#### Work to be completed:
Each entry needs to be reproduced exactly, with none left out.

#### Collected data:
::::

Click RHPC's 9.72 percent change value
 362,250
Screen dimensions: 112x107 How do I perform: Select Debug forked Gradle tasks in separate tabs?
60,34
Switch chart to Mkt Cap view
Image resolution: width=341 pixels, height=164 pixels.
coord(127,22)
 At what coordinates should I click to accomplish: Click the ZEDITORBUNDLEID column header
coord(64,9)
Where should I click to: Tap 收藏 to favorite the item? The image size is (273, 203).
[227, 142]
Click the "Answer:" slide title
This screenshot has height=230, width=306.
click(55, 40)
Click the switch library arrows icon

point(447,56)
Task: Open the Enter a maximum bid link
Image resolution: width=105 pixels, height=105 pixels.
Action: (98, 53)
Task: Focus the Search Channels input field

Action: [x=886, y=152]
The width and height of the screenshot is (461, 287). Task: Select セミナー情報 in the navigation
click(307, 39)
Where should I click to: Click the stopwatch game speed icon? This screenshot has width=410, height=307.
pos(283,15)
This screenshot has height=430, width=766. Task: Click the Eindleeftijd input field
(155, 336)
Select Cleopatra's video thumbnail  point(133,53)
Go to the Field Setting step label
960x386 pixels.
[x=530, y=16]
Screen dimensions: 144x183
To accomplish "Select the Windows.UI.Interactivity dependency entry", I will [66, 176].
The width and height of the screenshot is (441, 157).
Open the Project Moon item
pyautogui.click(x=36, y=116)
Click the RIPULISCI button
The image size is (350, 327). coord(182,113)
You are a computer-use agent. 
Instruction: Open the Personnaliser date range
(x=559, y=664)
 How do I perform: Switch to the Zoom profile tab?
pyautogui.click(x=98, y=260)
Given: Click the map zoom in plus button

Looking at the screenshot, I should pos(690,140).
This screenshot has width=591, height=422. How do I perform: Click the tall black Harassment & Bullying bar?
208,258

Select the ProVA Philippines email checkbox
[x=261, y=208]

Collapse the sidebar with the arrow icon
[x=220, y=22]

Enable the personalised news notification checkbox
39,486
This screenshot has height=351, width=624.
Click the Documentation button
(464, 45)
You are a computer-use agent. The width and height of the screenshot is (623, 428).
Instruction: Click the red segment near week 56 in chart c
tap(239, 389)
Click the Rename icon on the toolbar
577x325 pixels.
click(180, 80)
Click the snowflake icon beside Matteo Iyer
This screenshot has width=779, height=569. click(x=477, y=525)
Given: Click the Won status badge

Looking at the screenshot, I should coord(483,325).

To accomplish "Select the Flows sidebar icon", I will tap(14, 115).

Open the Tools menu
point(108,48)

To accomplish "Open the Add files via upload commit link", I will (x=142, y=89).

::::

#### Result for this task:
Click RHPC's 9.72 percent change value
 362,250
Screen dimensions: 112x107 How do I perform: Select Debug forked Gradle tasks in separate tabs?
60,34
Switch chart to Mkt Cap view
Image resolution: width=341 pixels, height=164 pixels.
coord(127,22)
 At what coordinates should I click to accomplish: Click the ZEDITORBUNDLEID column header
coord(64,9)
Where should I click to: Tap 收藏 to favorite the item? The image size is (273, 203).
[227, 142]
Click the "Answer:" slide title
This screenshot has height=230, width=306.
click(55, 40)
Click the switch library arrows icon

point(447,56)
Task: Open the Enter a maximum bid link
Image resolution: width=105 pixels, height=105 pixels.
Action: (98, 53)
Task: Focus the Search Channels input field

Action: [x=886, y=152]
The width and height of the screenshot is (461, 287). Task: Select セミナー情報 in the navigation
click(307, 39)
Where should I click to: Click the stopwatch game speed icon? This screenshot has width=410, height=307.
pos(283,15)
This screenshot has height=430, width=766. Task: Click the Eindleeftijd input field
(155, 336)
Select Cleopatra's video thumbnail  point(133,53)
Go to the Field Setting step label
960x386 pixels.
[x=530, y=16]
Screen dimensions: 144x183
To accomplish "Select the Windows.UI.Interactivity dependency entry", I will [66, 176].
The width and height of the screenshot is (441, 157).
Open the Project Moon item
pyautogui.click(x=36, y=116)
Click the RIPULISCI button
The image size is (350, 327). coord(182,113)
You are a computer-use agent. 
Instruction: Open the Personnaliser date range
(x=559, y=664)
 How do I perform: Switch to the Zoom profile tab?
pyautogui.click(x=98, y=260)
Given: Click the map zoom in plus button

Looking at the screenshot, I should pos(690,140).
This screenshot has width=591, height=422. How do I perform: Click the tall black Harassment & Bullying bar?
208,258

Select the ProVA Philippines email checkbox
[x=261, y=208]

Collapse the sidebar with the arrow icon
[x=220, y=22]

Enable the personalised news notification checkbox
39,486
This screenshot has height=351, width=624.
Click the Documentation button
(464, 45)
You are a computer-use agent. The width and height of the screenshot is (623, 428).
Instruction: Click the red segment near week 56 in chart c
tap(239, 389)
Click the Rename icon on the toolbar
577x325 pixels.
click(180, 80)
Click the snowflake icon beside Matteo Iyer
This screenshot has width=779, height=569. click(x=477, y=525)
Given: Click the Won status badge

Looking at the screenshot, I should coord(483,325).

To accomplish "Select the Flows sidebar icon", I will tap(14, 115).

Open the Tools menu
point(108,48)

To accomplish "Open the Add files via upload commit link", I will (x=142, y=89).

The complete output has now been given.